Assim somos. Nos adaptamos e transformamos a natureza por meio da nossa capacidade inventiva. Tal habilidade vai além das técnicas necessárias para a sobrevivência. É uma condição para a realização humana, diante da consciência de que nos falta algo. Por isso, lançamos uma ponte entre o desconhecido e a capacidade de desvendar o que nos desafia.

Em outras palavras, todo trabalho carrega em si o potencial de uma carga poética de quem vai do imaginativo ao concreto, do ideal ao material, criando soluções em nível individual e coletivo. 

Quantas vezes fomos estimulados a refletir sobre o significado do trabalho na escola e em nossa formação?

É raro ver o tema nos currículos escolares. Imagino o impacto no desenvolvimento se, ainda no ensino básico, a criança descobrisse que o trabalho do pai, da mãe, dos avós e familiares tem o desafio de tornar algo melhor, bem como a capacidade de transformar a vida de alguém. 

Muito do que aprendemos na escola vai para o porão da memória. Não utilizamos nunca, salvo para ser aprovado, ou não, em determinada prova. Por outro lado, o trabalho nos acompanhará ao longo de toda a existência. Ter consciência do seu significado – e sua relação com o sentido da vida – certamente nos daria mais autonomia sobre o que fazer ou não. Isto é, não ficaríamos fragilizados ou submetidos a tantos desmandos sistêmicos e institucionais. 

No semestre passado, ministrei aula para cerca de 300 alunos de graduação. Nenhum deles tinha um plano de carreira. Todos já estavam na segunda metade do curso, muitos já estagiavam ou trabalhavam e, para alguns, faltava menos de um ano para a formatura. Elaborar um plano de carreira era novidade para aqueles jovens repletos de dúvidas sobre seus rumos. 

Ser protagonista da própria existência demanda planos pensados e diligentemente construídos. Como escreveu Maquiavel em “O Príncipe”, devemos desenvolver a virtú (virtude) em planejar e executar bem aquilo que foi projetado. Ou seja, quanto maior nossa virtude, menos frágeis seremos diante daquilo que se chama fortuna – variáveis que não controlamos. 

Aos alunos, ofereci a oportunidade – e experiência – de elaborarem os seus planos de carreira. Transformamos a realidade porque estamos destinados a sonhar o mundo, assim como transformamos nossas vidas profissionais porque é parte do nosso dever sonhar aquilo que almejamos ser. Cervantes pontuou em “Dom Quixote”: “sei que eu sou, sei quem eu posso ser, se desejar.” Há um ser projetivo latente em nós. 

A construção daquilo que somos é resultado de uma série de pequenas e grandes escolhas, conscientes ou não. Entramos numa livraria e escolhemos um determinado livro. Ouvimos uma música repetidas vezes, enquanto outras não deixam a menor marca. Internalizamos uma melodia. Guardamos palavras, frases e parágrafos. Construímos vínculos com outros seres a ponto de sentirmos saudade. Enraizamos memórias para viver nelas uma eternidade de lembranças. Tudo isso nos constitui e, assim, vivemos nosso destino, onde se encontra o trabalho com sua carga simbólica e concreta. E esse destino não tem que ser necessariamente tensão, infelicidade e perda de autonomia.

■ Amostra de dados ■
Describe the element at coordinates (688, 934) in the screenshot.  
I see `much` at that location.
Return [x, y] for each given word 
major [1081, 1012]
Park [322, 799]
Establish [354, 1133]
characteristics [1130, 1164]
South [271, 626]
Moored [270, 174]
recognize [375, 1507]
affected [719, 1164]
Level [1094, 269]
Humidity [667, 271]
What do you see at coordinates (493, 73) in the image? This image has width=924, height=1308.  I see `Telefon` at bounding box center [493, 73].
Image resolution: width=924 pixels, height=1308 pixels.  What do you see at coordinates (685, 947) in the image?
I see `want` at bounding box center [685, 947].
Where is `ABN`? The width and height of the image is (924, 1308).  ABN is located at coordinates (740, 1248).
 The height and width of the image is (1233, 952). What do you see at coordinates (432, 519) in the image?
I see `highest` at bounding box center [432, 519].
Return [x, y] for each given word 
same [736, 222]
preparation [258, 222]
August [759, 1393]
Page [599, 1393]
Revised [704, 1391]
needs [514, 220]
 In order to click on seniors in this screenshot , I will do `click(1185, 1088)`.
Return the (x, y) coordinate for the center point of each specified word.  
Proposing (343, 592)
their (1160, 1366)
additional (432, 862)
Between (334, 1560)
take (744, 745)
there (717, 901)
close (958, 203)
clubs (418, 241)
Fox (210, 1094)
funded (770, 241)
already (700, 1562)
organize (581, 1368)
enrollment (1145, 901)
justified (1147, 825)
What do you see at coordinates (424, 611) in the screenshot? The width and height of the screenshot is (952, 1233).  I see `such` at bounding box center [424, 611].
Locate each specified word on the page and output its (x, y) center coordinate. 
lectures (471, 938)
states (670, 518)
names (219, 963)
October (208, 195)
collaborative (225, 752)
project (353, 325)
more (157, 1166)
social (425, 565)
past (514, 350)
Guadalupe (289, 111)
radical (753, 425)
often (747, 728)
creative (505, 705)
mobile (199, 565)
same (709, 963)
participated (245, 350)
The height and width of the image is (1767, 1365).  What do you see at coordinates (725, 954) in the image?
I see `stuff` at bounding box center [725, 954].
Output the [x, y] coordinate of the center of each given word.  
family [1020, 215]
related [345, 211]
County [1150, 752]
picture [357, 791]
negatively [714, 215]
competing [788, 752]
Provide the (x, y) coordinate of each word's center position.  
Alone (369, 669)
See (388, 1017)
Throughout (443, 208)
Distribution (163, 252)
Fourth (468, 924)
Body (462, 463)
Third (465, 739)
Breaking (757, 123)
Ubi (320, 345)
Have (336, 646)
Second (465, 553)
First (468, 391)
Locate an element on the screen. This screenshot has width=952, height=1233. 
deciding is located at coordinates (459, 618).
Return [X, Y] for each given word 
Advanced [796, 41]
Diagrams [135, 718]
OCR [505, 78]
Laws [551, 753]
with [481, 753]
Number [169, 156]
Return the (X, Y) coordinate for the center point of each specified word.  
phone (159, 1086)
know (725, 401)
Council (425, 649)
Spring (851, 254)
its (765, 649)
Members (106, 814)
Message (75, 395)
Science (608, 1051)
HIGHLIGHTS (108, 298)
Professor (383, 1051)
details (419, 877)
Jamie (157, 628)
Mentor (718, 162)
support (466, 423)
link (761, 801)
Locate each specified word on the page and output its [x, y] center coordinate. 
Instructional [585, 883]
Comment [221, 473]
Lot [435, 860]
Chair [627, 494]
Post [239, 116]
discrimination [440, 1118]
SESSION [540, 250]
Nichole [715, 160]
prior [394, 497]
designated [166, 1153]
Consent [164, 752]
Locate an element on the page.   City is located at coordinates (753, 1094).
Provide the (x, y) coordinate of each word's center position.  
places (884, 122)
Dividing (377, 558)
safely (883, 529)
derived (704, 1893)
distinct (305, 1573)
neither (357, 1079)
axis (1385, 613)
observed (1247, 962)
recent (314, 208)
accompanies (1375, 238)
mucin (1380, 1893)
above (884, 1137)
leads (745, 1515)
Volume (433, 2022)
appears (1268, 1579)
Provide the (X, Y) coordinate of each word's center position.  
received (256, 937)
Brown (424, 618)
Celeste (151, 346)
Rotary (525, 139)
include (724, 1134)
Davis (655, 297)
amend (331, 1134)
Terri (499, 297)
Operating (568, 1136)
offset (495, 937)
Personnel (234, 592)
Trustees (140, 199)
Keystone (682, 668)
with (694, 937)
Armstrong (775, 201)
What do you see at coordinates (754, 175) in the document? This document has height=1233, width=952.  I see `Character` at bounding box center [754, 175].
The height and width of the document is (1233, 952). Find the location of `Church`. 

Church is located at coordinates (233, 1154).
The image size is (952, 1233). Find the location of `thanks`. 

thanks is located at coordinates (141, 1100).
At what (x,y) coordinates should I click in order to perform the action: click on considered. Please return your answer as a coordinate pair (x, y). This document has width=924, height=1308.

■ Tarefas propostas ■
[A] Transcreva do trecho sobre o trabalho a parte que começa em "Assim somos. Nos" e vai até "que nos desafia.", inclusive.
[B] Enumere tudo o que, segundo o trecho sobre o trabalho, nós guardamos.

■ Respostas por tarefa ■
[A]
Assim somos. Nos adaptamos e transformamos a natureza por meio da nossa capacidade inventiva. Tal habilidade vai além das técnicas necessárias para a sobrevivência. É uma condição para a realização humana, diante da consciência de que nos falta algo. Por isso, lançamos uma ponte entre o desconhecido e a capacidade de desvendar o que nos desafia.

[B] palavras, frases, parágrafos